- [Assigned task]: Track down every line below that holds "green" and copy it.

[Records excerpted from a collection]

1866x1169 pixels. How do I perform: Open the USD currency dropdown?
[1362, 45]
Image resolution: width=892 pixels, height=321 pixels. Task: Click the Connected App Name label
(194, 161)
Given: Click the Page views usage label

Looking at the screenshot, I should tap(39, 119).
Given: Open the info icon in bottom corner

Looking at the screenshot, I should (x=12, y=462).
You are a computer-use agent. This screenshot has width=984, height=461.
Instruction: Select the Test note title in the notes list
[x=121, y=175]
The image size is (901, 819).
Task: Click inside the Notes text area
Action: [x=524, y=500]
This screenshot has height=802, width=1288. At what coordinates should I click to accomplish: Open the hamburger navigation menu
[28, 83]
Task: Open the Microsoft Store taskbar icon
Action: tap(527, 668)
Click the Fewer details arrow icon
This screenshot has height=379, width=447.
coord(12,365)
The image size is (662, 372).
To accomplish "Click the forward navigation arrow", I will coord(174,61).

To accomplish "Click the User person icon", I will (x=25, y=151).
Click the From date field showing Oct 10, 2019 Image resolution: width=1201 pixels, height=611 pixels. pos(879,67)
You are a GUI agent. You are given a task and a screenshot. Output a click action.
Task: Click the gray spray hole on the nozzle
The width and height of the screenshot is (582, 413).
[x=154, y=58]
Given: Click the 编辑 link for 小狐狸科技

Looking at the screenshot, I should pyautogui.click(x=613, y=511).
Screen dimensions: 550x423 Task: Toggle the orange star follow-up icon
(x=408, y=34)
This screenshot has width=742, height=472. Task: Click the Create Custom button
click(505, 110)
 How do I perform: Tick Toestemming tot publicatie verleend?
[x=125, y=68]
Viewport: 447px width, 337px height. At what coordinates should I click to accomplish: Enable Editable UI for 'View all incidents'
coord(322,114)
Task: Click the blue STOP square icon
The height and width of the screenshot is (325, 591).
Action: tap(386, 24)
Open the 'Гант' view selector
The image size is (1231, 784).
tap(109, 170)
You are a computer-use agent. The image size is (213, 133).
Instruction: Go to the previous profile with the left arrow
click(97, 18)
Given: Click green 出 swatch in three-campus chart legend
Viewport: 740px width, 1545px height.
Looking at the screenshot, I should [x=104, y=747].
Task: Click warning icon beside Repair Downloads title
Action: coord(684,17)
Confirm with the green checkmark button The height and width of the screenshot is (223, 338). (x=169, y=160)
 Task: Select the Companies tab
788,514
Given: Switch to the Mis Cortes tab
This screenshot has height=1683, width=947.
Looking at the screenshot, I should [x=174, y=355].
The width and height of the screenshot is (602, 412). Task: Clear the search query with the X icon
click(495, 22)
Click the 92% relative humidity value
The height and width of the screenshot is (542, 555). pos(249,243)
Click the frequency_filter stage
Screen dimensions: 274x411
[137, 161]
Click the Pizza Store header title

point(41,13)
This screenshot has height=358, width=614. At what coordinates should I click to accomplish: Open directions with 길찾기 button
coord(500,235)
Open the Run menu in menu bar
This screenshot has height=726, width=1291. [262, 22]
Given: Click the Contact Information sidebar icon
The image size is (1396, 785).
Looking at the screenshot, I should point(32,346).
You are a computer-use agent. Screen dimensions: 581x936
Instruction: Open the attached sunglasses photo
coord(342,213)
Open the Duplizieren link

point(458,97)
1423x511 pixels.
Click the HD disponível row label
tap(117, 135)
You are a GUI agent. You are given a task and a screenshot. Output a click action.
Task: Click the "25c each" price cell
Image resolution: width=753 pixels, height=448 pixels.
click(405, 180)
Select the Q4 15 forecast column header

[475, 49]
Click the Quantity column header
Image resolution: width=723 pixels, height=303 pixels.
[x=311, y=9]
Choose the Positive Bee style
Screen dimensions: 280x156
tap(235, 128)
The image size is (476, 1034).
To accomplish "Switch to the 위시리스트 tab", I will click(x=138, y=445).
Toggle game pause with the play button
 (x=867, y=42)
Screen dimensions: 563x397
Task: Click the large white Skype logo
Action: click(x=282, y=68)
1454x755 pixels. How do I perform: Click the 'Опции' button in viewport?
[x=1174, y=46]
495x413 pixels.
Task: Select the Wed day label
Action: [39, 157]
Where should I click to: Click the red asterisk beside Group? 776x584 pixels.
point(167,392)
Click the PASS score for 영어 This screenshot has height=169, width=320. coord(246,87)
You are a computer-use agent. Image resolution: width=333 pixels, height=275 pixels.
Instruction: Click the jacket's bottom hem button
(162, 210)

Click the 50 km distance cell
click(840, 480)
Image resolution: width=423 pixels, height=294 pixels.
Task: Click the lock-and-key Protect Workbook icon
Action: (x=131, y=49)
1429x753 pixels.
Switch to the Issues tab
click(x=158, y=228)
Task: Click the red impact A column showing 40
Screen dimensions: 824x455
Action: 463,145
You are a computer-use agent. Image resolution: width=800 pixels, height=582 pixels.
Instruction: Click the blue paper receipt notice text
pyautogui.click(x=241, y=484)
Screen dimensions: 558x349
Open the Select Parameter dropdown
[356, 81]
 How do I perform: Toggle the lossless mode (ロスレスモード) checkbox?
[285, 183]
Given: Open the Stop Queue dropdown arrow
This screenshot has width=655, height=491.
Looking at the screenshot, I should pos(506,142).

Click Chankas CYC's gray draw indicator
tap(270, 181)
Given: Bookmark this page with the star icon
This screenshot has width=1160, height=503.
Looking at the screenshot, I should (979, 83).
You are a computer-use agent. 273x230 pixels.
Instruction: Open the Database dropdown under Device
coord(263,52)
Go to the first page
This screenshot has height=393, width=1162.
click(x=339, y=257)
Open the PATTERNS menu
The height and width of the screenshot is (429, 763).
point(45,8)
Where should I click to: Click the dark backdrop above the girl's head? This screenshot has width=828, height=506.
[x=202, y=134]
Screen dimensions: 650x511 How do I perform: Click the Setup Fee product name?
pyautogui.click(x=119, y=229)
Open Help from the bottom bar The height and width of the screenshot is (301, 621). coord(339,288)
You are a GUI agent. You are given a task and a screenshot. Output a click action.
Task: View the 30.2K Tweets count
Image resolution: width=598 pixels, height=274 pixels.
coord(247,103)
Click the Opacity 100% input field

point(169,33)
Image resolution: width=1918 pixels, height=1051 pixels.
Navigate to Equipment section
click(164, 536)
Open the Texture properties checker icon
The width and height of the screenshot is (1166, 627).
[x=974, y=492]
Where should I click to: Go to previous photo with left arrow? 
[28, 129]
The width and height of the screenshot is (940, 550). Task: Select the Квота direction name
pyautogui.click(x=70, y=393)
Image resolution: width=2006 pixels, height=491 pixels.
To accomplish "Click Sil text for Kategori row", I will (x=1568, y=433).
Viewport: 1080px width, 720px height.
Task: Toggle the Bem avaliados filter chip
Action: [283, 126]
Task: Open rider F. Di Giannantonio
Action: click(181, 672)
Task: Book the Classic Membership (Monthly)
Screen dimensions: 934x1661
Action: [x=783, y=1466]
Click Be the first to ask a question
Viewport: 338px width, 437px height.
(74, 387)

- [Task solution]:
Given: Click green 出 swatch in three-campus chart legend
Confirm with the green checkmark button The height and width of the screenshot is (223, 338). (x=169, y=160)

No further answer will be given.